WHAT THIS TASK INVOLVES: Can you lay out every line of the entries below as a JSON list of strings, one string per line, with blank lines left out?

>>

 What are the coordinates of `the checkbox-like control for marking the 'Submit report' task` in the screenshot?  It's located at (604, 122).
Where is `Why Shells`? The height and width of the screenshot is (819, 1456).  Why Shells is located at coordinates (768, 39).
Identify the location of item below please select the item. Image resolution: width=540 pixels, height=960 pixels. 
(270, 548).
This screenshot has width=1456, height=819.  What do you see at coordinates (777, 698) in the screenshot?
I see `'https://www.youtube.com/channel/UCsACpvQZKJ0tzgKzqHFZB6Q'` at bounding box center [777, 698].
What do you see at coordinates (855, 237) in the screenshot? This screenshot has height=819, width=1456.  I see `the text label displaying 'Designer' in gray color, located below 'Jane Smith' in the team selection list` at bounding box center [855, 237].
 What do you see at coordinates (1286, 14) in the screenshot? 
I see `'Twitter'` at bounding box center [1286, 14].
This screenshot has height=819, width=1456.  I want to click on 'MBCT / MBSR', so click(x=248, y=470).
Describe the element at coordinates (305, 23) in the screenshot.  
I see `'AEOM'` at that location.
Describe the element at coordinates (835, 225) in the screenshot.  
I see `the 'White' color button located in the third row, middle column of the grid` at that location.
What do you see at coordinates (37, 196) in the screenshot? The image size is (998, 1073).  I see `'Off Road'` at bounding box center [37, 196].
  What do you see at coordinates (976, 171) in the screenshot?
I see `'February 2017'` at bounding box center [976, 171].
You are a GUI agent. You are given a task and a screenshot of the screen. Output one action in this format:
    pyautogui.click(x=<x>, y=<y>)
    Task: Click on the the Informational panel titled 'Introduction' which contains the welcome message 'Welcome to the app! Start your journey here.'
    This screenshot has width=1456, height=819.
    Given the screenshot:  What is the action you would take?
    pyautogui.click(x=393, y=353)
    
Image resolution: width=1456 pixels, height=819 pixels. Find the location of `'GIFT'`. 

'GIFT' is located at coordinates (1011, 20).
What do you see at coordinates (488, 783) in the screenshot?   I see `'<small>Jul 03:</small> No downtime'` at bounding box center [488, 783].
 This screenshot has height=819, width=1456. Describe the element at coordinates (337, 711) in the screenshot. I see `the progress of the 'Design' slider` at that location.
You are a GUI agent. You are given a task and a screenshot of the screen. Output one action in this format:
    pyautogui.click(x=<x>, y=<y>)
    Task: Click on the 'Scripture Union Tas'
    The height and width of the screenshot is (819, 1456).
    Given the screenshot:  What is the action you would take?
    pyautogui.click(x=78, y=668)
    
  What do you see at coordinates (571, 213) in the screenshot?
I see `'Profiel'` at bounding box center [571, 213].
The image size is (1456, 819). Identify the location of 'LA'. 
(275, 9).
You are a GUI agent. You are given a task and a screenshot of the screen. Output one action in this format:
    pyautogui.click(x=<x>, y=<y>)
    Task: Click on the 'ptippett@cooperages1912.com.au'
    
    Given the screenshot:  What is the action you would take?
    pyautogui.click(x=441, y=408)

<<

EXPECTED ANSWER:
[
  " What are the coordinates of `the checkbox-like control for marking the 'Submit report' task` in the screenshot?  It's located at (604, 122).",
  "Where is `Why Shells`? The height and width of the screenshot is (819, 1456).  Why Shells is located at coordinates (768, 39).",
  "Identify the location of item below please select the item. Image resolution: width=540 pixels, height=960 pixels. ",
  "(270, 548).",
  "This screenshot has width=1456, height=819.  What do you see at coordinates (777, 698) in the screenshot?",
  "I see `'https://www.youtube.com/channel/UCsACpvQZKJ0tzgKzqHFZB6Q'` at bounding box center [777, 698].",
  "What do you see at coordinates (855, 237) in the screenshot? This screenshot has height=819, width=1456.  I see `the text label displaying 'Designer' in gray color, located below 'Jane Smith' in the team selection list` at bounding box center [855, 237].",
  " What do you see at coordinates (1286, 14) in the screenshot? ",
  "I see `'Twitter'` at bounding box center [1286, 14].",
  "This screenshot has height=819, width=1456.  I want to click on 'MBCT / MBSR', so click(x=248, y=470).",
  "Describe the element at coordinates (305, 23) in the screenshot.  ",
  "I see `'AEOM'` at that location.",
  "Describe the element at coordinates (835, 225) in the screenshot.  ",
  "I see `the 'White' color button located in the third row, middle column of the grid` at that location.",
  "What do you see at coordinates (37, 196) in the screenshot? The image size is (998, 1073).  I see `'Off Road'` at bounding box center [37, 196].",
  "  What do you see at coordinates (976, 171) in the screenshot?",
  "I see `'February 2017'` at bounding box center [976, 171].",
  "You are a GUI agent. You are given a task and a screenshot of the screen. Output one action in this format:",
  "    pyautogui.click(x=<x>, y=<y>)",
  "    Task: Click on the the Informational panel titled 'Introduction' which contains the welcome message 'Welcome to the app! Start your journey here.'",
  "    This screenshot has width=1456, height=819.",
  "    Given the screenshot:  What is the action you would take?",
  "    pyautogui.click(x=393, y=353)",
  "Image resolution: width=1456 pixels, height=819 pixels. Find the location of `'GIFT'`. ",
  "'GIFT' is located at coordinates (1011, 20).",
  "What do you see at coordinates (488, 783) in the screenshot?   I see `'<small>Jul 03:</small> No downtime'` at bounding box center [488, 783].",
  " This screenshot has height=819, width=1456. Describe the element at coordinates (337, 711) in the screenshot. I see `the progress of the 'Design' slider` at that location.",
  "You are a GUI agent. You are given a task and a screenshot of the screen. Output one action in this format:",
  "    pyautogui.click(x=<x>, y=<y>)",
  "    Task: Click on the 'Scripture Union Tas'",
  "    The height and width of the screenshot is (819, 1456).",
  "    Given the screenshot:  What is the action you would take?",
  "    pyautogui.click(x=78, y=668)",
  "  What do you see at coordinates (571, 213) in the screenshot?",
  "I see `'Profiel'` at bounding box center [571, 213].",
  "The image size is (1456, 819). Identify the location of 'LA'. ",
  "(275, 9).",
  "You are a GUI agent. You are given a task and a screenshot of the screen. Output one action in this format:",
  "    pyautogui.click(x=<x>, y=<y>)",
  "    Task: Click on the 'ptippett@cooperages1912.com.au'",
  "    Given the screenshot:  What is the action you would take?",
  "    pyautogui.click(x=441, y=408)"
]